:: Kutipan Halaman
KANDUNGAN SERATNYA NOL
Kendati demikian, mi memiliki perbedaan dengan nasi dalam soal pengolahan. "Kalau mi, kan, bahannya terbuat dari tepung terigu. Sementara tepung terigu boleh dibilang seratnya hampir enggak ada karena sudah mengalami proses di pabrik dan biasanya ditambah dengan bahan pengembang seperti bahan karbonat," jelas ahli gizi dari bagian Ilmu Gizi FKUI RSUPN Cipto Mangunkusumo, Jakarta ini. Akibatnya kandungan seratnya nol atau enggak ada. Sedangkan nasi, kendati mengalami proses penggilingan, kandungan seratnya masih banyak.
Padahal, kita tahu, ya, Bu-Pak, makanan berserat jauh lebih baik bagi pencernaan anak dibandingkan makanan tak berserat. Bila makanan yang sedikit kandungan seratnya diabsorpsi (diserap) akan cenderung diubah menjadi energi yang akan diubah lagi menjadi lemak. Efeknya, anak bisa saja mengalami overweight (obesitas), yaitu suatu gangguan yang terjadi karena adanya penimbunan lemak yang berlebihan di dalam tubuh. Nah, bila sudah terjadi obesitas, bahayanya bisa macam-macam, dari diabetes sampai jantung.
::::
:: Data Tersedia
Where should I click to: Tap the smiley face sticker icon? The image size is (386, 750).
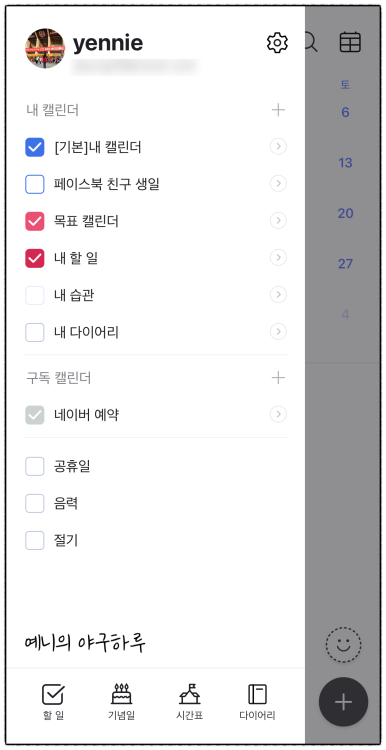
::::
§ Tugas yang Dikerjakan
1 > Ringkaslah teks tentang kandungan serat mi dalam dua kalimat.
2 > Jawablah pertanyaan berikut berdasarkan teks tentang kandungan serat mi.
(a) Mi terbuat dari bahan apa?
(b) Bagaimana kandungan serat nasi setelah mengalami proses penggilingan?
(c) Obesitas disebut sebagai gangguan yang terjadi karena apa?
3 > Salinlah bagian dari teks tentang kandungan serat mi, mulai dari kata-kata "Padahal, kita tahu, ya, Bu-Pak, makanan" dan berhenti setelah "diabetes sampai jantung.".
Data di atas tidak berkaitan dengan teks tentang kandungan serat mi.

§ Jawaban Tugas
1 > Mi terbuat dari tepung terigu yang seratnya hampir tidak ada karena sudah diproses di pabrik dan biasanya diberi bahan pengembang, sehingga kandungan seratnya nol, sedangkan nasi tetap banyak mengandung serat meski digiling. Makanan yang sedikit seratnya cenderung diubah menjadi energi lalu menjadi lemak, sehingga anak bisa mengalami obesitas yang bahayanya beragam, dari diabetes sampai jantung.

2 >
(a) Tepung terigu.
(b) Kandungan seratnya masih banyak.
(c) Karena adanya penimbunan lemak yang berlebihan di dalam tubuh.

3 >
Padahal, kita tahu, ya, Bu-Pak, makanan berserat jauh lebih baik bagi pencernaan anak dibandingkan makanan tak berserat. Bila makanan yang sedikit kandungan seratnya diabsorpsi (diserap) akan cenderung diubah menjadi energi yang akan diubah lagi menjadi lemak. Efeknya, anak bisa saja mengalami overweight (obesitas), yaitu suatu gangguan yang terjadi karena adanya penimbunan lemak yang berlebihan di dalam tubuh. Nah, bila sudah terjadi obesitas, bahayanya bisa macam-macam, dari diabetes sampai jantung.